In the present study, longterm treatment with supratherapeutic doses of celecoxib in the CLASS trial had a little effect on BP levels in these arthritis patients. This finding is supported by previous studies demonstrating that celecoxib does not affect mean systolic BP changes in hypertensive patients [20, 21].

In contrast, many NSAIDs and COXIBs, such as rofecoxib, antagonize the BP-lowering effects of certain antihypertensive agents, in particular, angiotensin-converting enzyme inhibitors and -blockers [22].

In the present analysis, celecoxib was superior to the ibuprofen studied with respect to renal dysfunction. Ibuprofen appeared to cause a significantly higher rate of decline in renal functions than celecoxib. This may suggest a disproportionate effect of ibuprofen on renal perfusion. Importantly, in patients with prerenal azotemia (but normal serum creatinine) at baseline, celecoxib was associated with a lower-rate deterioration of renal functions compared with ibuprofen. However, as some renal dysfunction was evident in the celecoxib treatment group, caution should still be used when treating patients at risk of adverse renal events. Changes in electrolytes levels were small and were not of clinical relevance.

In healthy human subjects on normal diets, COX-2 inhibitors have minimal effects on renal hemodynamics [23, 24] that COX-2 inhibitors decrease GFR in salt-depleted subjects [2527]. Since nitric oxide (NO) regulates renal cortical COX-2 expression [28], Lopez et al. [29] proposed that in addition to the salt depletion and prolonged duration of COX-2 inhibition, reduced NO may be another factor underlying these effects of COX-2-specific inhibitors on renal hemodynamic.

It is evident from this study that there are differential cadiorenal effects associated with celecoxib versus nonselective NSAIDs, ibuprofen. Previous studies have also shown that cadiorenal safety profiles are not consistent across the class of COXIBs. For example, rofecoxib treatment is associated with dose-dependent increases in hypertension and edema [3032].

In two recent, randomized double-blind trials for 6 weeks of OA patients taking antihypertensive agents, the study participants taking celecoxib 200 mg daily were less likely to experience renal adverse events than the group receiving rofecoxib 25 mg daily [33].

The differing renal safety profiles across the classes of nonselective NSAIDs and COXIBs suggest that some of the renal effects of the latter may be “molecule-specific” rather than as a result of a “class effect” of COX-2 inhibition [34].

This study suggested that the clinical management of arthritis patients may be impacted by the agent selected to treat their pain and by the patient's underlying health status with regard to cadiorenal side effects. Our results indicate that cadiorenal side effects are relatively common with NSAID treatment and require careful medical monitoring of patients together with other safety-related parameters (e.g., hepatotoxicity associated with some NSAIDs such as diclofenac).

_Task_
Decide whether each statement agrees with the celecoxib passage, answering yes or no and quoting the words that settle it: (a) Ibuprofen caused a faster decline in renal function than celecoxib. (b) The changes in electrolyte levels were clinically relevant. (c) In the two six-week trials, patients on rofecoxib 25 mg daily were less likely to have renal adverse events than patients on celecoxib 200 mg daily. These records come from a source unrelated to the celecoxib passage.

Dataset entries
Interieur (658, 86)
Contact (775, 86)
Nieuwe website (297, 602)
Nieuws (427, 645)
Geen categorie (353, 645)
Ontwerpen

_Task response_
(a) Yes: "Ibuprofen appeared to cause a significantly higher rate of decline in renal functions than celecoxib."
(b) No: "Changes in electrolytes levels were small and were not of clinical relevance."
(c) No: "the study participants taking celecoxib 200 mg daily were less likely to experience renal adverse events than the group receiving rofecoxib 25 mg daily"